Up to and including the line that contains "Click the top border line of the banner", write out each line of the material from its first line, exactly.

▶ [Entries provided]
------------------------------------------------
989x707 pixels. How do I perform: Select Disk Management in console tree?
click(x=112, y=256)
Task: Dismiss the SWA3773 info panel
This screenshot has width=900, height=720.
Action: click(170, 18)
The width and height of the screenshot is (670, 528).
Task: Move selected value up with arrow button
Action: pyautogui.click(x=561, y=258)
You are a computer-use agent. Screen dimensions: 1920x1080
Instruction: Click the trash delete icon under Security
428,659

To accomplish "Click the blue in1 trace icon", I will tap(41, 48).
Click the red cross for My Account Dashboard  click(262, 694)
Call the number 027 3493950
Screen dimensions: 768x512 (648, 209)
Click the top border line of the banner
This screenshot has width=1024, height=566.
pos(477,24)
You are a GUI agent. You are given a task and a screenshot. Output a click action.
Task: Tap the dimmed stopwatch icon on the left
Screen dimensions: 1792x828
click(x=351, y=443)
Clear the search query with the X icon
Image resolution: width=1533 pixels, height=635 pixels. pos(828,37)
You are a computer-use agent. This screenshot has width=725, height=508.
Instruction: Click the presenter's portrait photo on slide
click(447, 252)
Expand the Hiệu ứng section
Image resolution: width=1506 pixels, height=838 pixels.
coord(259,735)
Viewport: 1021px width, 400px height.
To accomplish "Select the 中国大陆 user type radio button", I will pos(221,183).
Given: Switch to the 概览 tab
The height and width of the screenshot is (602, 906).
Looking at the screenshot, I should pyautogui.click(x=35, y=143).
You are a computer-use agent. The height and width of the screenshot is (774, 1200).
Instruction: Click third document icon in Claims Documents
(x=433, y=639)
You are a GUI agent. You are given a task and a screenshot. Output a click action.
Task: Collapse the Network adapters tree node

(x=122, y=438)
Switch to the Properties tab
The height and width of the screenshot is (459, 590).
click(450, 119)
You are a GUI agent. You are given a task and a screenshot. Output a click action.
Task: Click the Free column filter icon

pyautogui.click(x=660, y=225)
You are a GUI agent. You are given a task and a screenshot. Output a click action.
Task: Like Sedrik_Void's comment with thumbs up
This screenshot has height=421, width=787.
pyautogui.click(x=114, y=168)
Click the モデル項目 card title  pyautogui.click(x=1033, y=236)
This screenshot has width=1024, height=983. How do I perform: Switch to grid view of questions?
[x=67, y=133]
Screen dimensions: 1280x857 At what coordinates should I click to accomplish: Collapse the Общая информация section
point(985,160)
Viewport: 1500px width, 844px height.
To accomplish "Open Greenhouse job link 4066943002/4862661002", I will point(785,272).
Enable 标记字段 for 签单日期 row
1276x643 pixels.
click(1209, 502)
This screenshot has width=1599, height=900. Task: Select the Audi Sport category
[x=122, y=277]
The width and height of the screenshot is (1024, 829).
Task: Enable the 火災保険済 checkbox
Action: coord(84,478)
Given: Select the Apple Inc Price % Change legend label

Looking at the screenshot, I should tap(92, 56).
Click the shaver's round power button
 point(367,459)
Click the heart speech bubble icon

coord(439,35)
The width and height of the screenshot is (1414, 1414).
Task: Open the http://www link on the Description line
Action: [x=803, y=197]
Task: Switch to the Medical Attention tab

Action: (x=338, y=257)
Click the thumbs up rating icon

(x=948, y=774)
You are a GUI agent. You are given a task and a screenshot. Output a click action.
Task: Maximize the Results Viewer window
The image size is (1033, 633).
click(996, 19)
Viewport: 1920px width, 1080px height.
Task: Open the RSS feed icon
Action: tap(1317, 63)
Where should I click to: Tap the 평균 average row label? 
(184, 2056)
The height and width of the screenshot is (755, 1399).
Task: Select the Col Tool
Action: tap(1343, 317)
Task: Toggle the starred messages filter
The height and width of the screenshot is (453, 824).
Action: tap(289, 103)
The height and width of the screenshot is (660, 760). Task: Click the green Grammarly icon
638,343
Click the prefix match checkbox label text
------------------------------------------------
▶ [Finished task]
989x707 pixels. How do I perform: Select Disk Management in console tree?
click(x=112, y=256)
Task: Dismiss the SWA3773 info panel
This screenshot has width=900, height=720.
Action: click(170, 18)
The width and height of the screenshot is (670, 528).
Task: Move selected value up with arrow button
Action: pyautogui.click(x=561, y=258)
You are a computer-use agent. Screen dimensions: 1920x1080
Instruction: Click the trash delete icon under Security
428,659

To accomplish "Click the blue in1 trace icon", I will tap(41, 48).
Click the red cross for My Account Dashboard  click(262, 694)
Call the number 027 3493950
Screen dimensions: 768x512 (648, 209)
Click the top border line of the banner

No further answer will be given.